First, run these three lines of code in order to install prcr
(for cluster analysis-based profile analysis) and tidymixmod
(for model-based profile analysis, or Latent Profile Analysis):
install.packages("prcr")
install.packages("devtools")
devtools::install_github("jrosen48/tidymixmod)
Next, load the packages:
library(tidymixmod)
library(prcr)
Now, we’ll start with prcr
. Run this line of code:
?create_profiles
This should give us an idea of how to use the function create_profiles()
. Here’s an example:
m2 <- create_profiles(mtcars, disp, hp, wt, n_profiles = 2, to_scale = TRUE, to_center = TRUE)
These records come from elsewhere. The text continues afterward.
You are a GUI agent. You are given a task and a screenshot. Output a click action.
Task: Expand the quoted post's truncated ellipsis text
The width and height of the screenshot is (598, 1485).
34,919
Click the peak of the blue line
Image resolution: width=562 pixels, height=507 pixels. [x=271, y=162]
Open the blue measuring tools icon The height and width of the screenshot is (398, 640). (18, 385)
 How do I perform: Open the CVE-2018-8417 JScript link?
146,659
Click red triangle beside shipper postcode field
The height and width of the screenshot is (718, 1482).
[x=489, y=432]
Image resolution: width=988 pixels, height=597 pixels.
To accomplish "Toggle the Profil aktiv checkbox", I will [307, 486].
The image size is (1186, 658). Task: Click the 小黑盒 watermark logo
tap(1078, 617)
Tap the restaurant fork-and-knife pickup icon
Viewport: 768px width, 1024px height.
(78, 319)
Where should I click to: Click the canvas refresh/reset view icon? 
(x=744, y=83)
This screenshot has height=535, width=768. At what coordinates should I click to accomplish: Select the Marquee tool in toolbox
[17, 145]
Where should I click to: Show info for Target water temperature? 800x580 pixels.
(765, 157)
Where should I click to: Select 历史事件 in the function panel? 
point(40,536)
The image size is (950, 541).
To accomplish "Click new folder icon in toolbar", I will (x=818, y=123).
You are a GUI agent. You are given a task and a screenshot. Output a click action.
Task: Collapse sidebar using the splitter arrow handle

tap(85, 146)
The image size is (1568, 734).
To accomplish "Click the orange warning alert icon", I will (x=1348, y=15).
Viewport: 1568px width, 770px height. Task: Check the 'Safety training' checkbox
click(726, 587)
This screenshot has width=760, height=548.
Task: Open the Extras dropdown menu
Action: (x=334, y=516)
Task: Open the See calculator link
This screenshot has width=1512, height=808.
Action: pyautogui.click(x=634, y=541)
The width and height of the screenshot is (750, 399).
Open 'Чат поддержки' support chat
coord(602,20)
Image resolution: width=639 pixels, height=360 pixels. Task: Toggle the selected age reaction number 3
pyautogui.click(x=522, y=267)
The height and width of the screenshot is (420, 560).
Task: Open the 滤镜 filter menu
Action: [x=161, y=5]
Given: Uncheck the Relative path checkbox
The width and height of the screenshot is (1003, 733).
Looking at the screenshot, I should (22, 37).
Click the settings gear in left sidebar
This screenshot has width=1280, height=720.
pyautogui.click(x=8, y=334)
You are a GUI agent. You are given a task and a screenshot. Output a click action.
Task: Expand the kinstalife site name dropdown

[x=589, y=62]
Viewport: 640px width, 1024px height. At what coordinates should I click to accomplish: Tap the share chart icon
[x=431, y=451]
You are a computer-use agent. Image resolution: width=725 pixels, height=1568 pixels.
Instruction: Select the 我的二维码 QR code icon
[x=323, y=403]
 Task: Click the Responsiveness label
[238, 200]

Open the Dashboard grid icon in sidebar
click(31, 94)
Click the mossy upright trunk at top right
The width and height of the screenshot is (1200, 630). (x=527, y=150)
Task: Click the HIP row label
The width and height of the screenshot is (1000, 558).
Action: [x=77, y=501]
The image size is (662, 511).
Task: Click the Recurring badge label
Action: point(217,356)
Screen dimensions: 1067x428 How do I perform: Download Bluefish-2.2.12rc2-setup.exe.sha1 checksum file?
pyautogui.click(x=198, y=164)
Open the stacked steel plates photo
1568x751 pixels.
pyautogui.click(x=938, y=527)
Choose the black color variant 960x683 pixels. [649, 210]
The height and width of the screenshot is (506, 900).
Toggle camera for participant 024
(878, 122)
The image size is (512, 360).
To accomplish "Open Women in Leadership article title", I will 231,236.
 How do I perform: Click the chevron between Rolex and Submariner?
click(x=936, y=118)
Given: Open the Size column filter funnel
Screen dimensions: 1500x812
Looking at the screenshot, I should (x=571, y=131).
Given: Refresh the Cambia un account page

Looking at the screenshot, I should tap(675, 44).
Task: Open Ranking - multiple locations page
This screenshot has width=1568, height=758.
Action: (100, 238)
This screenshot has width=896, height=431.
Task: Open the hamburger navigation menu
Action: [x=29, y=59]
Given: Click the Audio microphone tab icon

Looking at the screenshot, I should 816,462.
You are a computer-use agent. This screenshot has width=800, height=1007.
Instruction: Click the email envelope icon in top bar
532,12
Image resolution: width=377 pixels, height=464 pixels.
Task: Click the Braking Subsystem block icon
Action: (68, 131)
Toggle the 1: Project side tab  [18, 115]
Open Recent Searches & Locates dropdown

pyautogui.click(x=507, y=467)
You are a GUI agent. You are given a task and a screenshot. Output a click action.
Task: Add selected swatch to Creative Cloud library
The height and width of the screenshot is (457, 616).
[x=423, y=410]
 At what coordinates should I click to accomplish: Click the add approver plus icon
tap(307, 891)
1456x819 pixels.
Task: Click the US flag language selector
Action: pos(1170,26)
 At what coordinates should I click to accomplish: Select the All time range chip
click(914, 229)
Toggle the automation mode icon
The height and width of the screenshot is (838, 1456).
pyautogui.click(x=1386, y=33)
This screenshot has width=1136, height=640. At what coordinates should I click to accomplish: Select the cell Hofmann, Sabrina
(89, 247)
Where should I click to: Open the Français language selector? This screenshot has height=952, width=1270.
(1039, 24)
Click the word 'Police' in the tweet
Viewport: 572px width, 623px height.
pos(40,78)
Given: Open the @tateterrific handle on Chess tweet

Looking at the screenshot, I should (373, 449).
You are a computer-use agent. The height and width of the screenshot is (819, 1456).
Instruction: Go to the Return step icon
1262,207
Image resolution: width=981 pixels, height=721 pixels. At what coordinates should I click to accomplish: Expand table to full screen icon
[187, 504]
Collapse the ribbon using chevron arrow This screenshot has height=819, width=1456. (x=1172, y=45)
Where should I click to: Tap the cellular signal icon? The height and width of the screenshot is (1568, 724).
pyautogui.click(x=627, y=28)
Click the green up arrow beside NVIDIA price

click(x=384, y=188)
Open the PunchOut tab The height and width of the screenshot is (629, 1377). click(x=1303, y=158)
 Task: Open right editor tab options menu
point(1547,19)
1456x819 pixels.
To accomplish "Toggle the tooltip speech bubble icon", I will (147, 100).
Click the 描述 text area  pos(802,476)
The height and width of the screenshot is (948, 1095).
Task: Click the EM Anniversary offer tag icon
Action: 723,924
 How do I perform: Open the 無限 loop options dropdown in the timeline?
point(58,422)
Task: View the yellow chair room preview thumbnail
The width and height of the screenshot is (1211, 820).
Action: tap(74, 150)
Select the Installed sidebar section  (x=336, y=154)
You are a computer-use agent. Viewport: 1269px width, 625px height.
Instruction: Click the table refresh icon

## Prepared data: Removed 0 incomplete cases
## Hierarchical clustering carried out on: 32 cases
## K-means algorithm converged: 1 iteration
## Clustered data: Using a 2 cluster solution
## Calculated statistics: R-squared = 0.654
summary(m2)
## 2 cluster solution (R-squared = 0.654)
##
## Profile n and means:
##
## # A tibble: 2 x 4
## Cluster disp hp wt
## <chr> <dbl> <dbl> <dbl>
## 1 Profile 1 (18 obs.) -0.7679844 -0.7093044 -0.6215850
## 2 Profile 2 (14 obs.) 0.9874085 0.9119628 0.7991807
plot(m2)
m2$.data
## # A tibble: 32 x 12
## mpg cyl disp hp drat wt qsec vs am gear carb
## <dbl> <dbl> <dbl> <dbl> <dbl> <dbl> <dbl> <dbl> <dbl> <dbl> <dbl>
## 1 21.0 6 160.0 110 3.90 2.620 16.46 0 1 4 4
## 2 21.0 6 160.0 110 3.90 2.875 17.02 0 1 4 4
## 3 22.8 4 108.0 93 3.85 2.320 18.61 1 1 4 1
## 4 21.4 6 258.0 110 3.08 3.215 19.44 1 0 3 1
## 5 18.7 8 360.0 175 3.15 3.440 17.02 0 0 3 2
## 6 18.1 6 225.0 105 2.76 3.460 20.22 1 0 3 1
## 7 14.3 8 360.0 245 3.21 3.570 15.84 0 0 3 4
## 8 24.4 4 146.7 62 3.69 3.190 20.00 1 0 4 2
## 9 22.8 4 140.8 95 3.92 3.150 22.90 1 0 4 2
## 10 19.2 6 167.6 123 3.92 3.440 18.30 1 0 4 4
## # ... with 22 more rows, and 1 more variables: cluster <int>
We’ll do the same thing with tidymixmod
that we did with prcr
, starting with the help file:
?create_profiles_mclust
Here’s some example code:
m3 <- create_profiles_mclust(iris, Sepal.Length, Sepal.Width, Petal.Length, n_profiles = 3, model = 1, to_return="mclust")
## Fit model with 3 profiles using the 'constrained variance' model.
## Model BIC is 807.309
calculate_centroids_mclust(m3)
## Variable Profile1 Profile2 Profile3
## 1 Sepal.Length 5.006056 5.879192 6.845031
## 2 Sepal.Width 3.427429 2.740044 3.072953
## 3 Petal.Length 1.462947 4.398460 5.679276
plot_mclust(m3)
In prcr
, we can use the plot_r_squared()
function
?plot_r_squared
Here’s an example:
plot_r_squared(mtcars,
disp, hp, wt,
to_scale = T,
lower_bound = 2, upper_bound = 7,
r_squared_table = TRUE)
## cluster r_squared_value
## 1 2 0.654
## 2 3 0.750
## 3 4 0.833
## 4 5 NA
## 5 6 NA
## 6 7 NA
There is also a very powerful function for performing cross-validation, cross_validate()
.
In tidymixmod
, we can use the explore_models_mclust()
function:
df <- dplyr::select(iris, -Species)
explore_models_mclust(df)
We are actively working to combine prcr
and tidymixmod
and to improve the user interface for the combined package. We are also working to add additional functionality.